↓↓↓

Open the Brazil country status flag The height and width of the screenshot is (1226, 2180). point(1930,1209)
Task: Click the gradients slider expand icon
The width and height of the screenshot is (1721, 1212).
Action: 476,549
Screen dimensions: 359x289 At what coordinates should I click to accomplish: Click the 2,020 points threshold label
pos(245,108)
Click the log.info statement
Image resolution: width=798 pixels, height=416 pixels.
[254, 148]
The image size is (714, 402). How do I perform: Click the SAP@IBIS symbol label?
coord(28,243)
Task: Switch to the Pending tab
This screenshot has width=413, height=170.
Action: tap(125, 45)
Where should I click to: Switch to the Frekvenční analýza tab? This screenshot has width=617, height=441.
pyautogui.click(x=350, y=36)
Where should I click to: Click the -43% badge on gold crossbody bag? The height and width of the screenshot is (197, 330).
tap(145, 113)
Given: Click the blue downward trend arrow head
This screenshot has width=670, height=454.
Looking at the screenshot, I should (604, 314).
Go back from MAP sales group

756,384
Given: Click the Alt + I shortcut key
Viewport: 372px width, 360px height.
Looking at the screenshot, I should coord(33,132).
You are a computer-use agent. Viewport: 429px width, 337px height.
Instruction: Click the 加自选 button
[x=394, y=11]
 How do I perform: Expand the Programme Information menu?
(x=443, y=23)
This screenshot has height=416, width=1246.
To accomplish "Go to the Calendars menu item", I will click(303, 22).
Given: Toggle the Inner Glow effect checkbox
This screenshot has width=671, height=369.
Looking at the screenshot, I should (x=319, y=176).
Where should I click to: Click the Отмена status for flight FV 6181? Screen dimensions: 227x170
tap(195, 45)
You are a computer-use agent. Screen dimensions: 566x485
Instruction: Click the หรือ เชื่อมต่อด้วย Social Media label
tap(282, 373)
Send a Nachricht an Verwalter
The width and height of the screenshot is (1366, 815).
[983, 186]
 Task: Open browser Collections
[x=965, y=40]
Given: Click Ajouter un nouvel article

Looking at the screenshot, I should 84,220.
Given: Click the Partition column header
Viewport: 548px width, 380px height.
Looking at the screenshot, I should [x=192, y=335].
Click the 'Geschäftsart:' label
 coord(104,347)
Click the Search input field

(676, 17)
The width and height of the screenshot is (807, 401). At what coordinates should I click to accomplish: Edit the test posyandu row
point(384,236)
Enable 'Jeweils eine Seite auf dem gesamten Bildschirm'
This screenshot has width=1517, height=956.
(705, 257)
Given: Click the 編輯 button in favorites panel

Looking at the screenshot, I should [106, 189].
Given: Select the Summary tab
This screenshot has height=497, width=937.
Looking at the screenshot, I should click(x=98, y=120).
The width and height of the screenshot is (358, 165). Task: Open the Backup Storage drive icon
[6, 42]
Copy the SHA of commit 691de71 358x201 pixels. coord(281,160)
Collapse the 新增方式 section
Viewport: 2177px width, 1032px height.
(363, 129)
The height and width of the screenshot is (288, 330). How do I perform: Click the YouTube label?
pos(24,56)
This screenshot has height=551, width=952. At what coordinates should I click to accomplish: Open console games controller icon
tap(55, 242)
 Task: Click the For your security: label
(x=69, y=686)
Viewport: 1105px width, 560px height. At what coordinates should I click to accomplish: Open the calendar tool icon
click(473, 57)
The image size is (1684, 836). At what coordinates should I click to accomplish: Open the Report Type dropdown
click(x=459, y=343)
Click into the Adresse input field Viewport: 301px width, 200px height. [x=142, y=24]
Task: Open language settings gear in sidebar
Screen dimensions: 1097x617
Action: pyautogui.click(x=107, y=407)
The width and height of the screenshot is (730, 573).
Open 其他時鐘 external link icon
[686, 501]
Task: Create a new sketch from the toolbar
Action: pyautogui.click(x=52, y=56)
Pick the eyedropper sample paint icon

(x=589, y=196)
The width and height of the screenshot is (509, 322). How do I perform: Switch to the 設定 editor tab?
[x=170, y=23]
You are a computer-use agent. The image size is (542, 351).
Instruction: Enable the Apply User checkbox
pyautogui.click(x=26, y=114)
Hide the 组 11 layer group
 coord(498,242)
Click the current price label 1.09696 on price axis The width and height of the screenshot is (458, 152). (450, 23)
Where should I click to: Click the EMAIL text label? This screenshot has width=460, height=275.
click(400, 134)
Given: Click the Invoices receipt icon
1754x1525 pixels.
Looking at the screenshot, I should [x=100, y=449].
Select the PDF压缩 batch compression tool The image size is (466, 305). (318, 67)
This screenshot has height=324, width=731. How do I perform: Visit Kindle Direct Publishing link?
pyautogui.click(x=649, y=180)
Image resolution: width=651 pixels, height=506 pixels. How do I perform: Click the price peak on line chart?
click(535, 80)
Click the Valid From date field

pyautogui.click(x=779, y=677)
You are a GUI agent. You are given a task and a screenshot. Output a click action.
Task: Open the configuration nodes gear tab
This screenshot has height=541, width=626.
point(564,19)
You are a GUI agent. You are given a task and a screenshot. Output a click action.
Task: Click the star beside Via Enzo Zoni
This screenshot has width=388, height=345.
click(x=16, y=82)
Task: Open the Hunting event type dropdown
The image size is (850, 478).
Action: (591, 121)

↑↑↑

**PROBLEM STATEMENT**
Copy out the lines of the records above, from the line containing "The width and height of the screenshot is (807, 401)." down through the line containing "[x=170, y=23]", with both of those lines included and nothing altered.

**IN RESPONSE**
The width and height of the screenshot is (807, 401). At what coordinates should I click to accomplish: Edit the test posyandu row
point(384,236)
Enable 'Jeweils eine Seite auf dem gesamten Bildschirm'
This screenshot has width=1517, height=956.
(705, 257)
Given: Click the 編輯 button in favorites panel

Looking at the screenshot, I should [106, 189].
Given: Select the Summary tab
This screenshot has height=497, width=937.
Looking at the screenshot, I should click(x=98, y=120).
The width and height of the screenshot is (358, 165). Task: Open the Backup Storage drive icon
[6, 42]
Copy the SHA of commit 691de71 358x201 pixels. coord(281,160)
Collapse the 新增方式 section
Viewport: 2177px width, 1032px height.
(363, 129)
The height and width of the screenshot is (288, 330). How do I perform: Click the YouTube label?
pos(24,56)
This screenshot has height=551, width=952. At what coordinates should I click to accomplish: Open console games controller icon
tap(55, 242)
 Task: Click the For your security: label
(x=69, y=686)
Viewport: 1105px width, 560px height. At what coordinates should I click to accomplish: Open the calendar tool icon
click(473, 57)
The image size is (1684, 836). At what coordinates should I click to accomplish: Open the Report Type dropdown
click(x=459, y=343)
Click into the Adresse input field Viewport: 301px width, 200px height. [x=142, y=24]
Task: Open language settings gear in sidebar
Screen dimensions: 1097x617
Action: pyautogui.click(x=107, y=407)
The width and height of the screenshot is (730, 573).
Open 其他時鐘 external link icon
[686, 501]
Task: Create a new sketch from the toolbar
Action: pyautogui.click(x=52, y=56)
Pick the eyedropper sample paint icon

(x=589, y=196)
The width and height of the screenshot is (509, 322). How do I perform: Switch to the 設定 editor tab?
[x=170, y=23]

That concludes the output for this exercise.